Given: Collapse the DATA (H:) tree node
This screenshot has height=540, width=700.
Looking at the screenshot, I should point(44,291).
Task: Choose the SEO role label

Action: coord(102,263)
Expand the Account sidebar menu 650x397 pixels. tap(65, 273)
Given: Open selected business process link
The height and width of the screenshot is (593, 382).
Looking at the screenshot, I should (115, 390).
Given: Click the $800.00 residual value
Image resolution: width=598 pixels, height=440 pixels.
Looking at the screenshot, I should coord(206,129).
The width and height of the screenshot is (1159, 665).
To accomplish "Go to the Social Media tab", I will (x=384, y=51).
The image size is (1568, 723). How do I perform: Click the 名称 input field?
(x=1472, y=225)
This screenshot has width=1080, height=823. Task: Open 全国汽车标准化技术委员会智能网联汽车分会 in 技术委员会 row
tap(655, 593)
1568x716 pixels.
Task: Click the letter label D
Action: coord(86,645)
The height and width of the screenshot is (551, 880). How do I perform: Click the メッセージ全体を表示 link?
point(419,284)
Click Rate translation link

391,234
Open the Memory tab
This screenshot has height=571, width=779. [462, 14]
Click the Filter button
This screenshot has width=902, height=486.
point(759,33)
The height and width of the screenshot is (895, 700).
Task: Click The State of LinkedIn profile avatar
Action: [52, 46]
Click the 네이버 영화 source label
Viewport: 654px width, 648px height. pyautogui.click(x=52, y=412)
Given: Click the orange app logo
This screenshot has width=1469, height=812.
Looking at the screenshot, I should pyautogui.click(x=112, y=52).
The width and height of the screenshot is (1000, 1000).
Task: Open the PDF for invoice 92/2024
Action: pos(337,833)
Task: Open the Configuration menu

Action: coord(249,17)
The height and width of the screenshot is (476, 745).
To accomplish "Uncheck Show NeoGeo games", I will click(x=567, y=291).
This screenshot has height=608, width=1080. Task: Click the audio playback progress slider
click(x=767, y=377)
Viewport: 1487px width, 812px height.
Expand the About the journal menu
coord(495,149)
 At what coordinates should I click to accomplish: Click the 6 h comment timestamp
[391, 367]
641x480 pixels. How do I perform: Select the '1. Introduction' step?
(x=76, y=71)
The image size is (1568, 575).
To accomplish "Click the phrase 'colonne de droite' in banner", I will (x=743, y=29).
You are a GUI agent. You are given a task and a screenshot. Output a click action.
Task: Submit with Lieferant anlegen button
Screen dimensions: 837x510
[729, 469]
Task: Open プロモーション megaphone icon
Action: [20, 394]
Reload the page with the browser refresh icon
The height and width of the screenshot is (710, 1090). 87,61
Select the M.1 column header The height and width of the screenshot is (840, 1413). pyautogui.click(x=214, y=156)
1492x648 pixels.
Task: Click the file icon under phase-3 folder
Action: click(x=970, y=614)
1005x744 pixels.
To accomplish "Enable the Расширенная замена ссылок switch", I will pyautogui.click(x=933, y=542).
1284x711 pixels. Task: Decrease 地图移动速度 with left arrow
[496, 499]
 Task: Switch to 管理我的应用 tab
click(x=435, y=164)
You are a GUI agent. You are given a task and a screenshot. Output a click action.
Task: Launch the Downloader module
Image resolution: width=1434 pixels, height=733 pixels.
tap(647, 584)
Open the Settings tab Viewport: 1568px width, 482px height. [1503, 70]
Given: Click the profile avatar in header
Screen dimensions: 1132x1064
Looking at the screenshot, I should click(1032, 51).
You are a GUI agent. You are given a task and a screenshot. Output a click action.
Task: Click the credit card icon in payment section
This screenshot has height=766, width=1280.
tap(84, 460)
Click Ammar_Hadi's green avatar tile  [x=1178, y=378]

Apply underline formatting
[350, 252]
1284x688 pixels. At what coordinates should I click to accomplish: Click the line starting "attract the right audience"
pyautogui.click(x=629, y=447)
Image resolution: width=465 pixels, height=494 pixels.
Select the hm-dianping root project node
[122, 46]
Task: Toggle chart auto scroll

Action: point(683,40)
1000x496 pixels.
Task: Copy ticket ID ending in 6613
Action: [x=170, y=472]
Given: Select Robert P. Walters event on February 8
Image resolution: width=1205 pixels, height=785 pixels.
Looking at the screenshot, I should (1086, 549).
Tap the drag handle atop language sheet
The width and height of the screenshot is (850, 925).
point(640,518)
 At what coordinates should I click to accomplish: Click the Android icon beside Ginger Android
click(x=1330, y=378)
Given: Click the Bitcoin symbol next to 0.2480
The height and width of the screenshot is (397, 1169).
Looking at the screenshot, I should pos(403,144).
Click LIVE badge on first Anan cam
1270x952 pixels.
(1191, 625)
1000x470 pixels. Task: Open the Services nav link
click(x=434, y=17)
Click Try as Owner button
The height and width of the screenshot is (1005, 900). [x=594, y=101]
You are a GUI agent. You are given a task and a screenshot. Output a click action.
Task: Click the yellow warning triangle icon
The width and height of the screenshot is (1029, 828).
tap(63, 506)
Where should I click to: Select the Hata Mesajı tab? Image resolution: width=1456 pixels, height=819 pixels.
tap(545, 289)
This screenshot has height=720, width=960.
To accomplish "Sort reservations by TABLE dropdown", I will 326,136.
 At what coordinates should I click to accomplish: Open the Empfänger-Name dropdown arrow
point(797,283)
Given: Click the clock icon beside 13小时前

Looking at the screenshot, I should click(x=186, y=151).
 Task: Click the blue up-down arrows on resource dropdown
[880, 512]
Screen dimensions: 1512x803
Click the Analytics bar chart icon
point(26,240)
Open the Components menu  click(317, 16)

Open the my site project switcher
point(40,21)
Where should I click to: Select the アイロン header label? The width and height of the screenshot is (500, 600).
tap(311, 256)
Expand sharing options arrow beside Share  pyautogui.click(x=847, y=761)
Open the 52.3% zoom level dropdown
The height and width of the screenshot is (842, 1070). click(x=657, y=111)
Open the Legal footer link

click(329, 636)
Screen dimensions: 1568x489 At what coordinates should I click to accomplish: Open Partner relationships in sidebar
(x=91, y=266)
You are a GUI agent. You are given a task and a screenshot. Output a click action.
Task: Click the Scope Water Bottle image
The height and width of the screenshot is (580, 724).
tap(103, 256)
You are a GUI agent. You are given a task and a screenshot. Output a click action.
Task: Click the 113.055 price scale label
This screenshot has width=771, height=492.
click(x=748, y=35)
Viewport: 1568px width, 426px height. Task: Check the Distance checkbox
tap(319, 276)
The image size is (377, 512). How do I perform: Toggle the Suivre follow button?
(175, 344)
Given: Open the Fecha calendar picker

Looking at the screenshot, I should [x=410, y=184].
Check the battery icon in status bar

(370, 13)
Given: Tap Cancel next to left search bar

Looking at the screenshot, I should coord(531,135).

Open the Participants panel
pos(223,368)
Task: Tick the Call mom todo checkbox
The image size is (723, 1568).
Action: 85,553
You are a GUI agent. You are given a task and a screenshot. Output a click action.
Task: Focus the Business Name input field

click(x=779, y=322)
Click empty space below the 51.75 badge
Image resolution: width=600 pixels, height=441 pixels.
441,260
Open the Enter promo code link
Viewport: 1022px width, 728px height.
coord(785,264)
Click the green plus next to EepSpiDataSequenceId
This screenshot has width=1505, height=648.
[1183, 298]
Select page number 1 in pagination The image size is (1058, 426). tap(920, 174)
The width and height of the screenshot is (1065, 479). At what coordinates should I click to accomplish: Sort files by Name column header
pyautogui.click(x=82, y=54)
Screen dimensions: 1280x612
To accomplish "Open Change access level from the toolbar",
——
> [What the task requires]:
From the material above, set down exactly the lines between the line holding "This screenshot has height=540, width=700." and the line holding "Given: Click the orange app logo", inclusive. Include nothing else.

> [Answer section]:
This screenshot has height=540, width=700.
Looking at the screenshot, I should point(44,291).
Task: Choose the SEO role label

Action: coord(102,263)
Expand the Account sidebar menu 650x397 pixels. tap(65, 273)
Given: Open selected business process link
The height and width of the screenshot is (593, 382).
Looking at the screenshot, I should (115, 390).
Given: Click the $800.00 residual value
Image resolution: width=598 pixels, height=440 pixels.
Looking at the screenshot, I should coord(206,129).
The width and height of the screenshot is (1159, 665).
To accomplish "Go to the Social Media tab", I will (x=384, y=51).
The image size is (1568, 723). How do I perform: Click the 名称 input field?
(x=1472, y=225)
This screenshot has width=1080, height=823. Task: Open 全国汽车标准化技术委员会智能网联汽车分会 in 技术委员会 row
tap(655, 593)
1568x716 pixels.
Task: Click the letter label D
Action: coord(86,645)
The height and width of the screenshot is (551, 880). How do I perform: Click the メッセージ全体を表示 link?
point(419,284)
Click Rate translation link

391,234
Open the Memory tab
This screenshot has height=571, width=779. [462, 14]
Click the Filter button
This screenshot has width=902, height=486.
point(759,33)
The height and width of the screenshot is (895, 700).
Task: Click The State of LinkedIn profile avatar
Action: [52, 46]
Click the 네이버 영화 source label
Viewport: 654px width, 648px height. pyautogui.click(x=52, y=412)
Given: Click the orange app logo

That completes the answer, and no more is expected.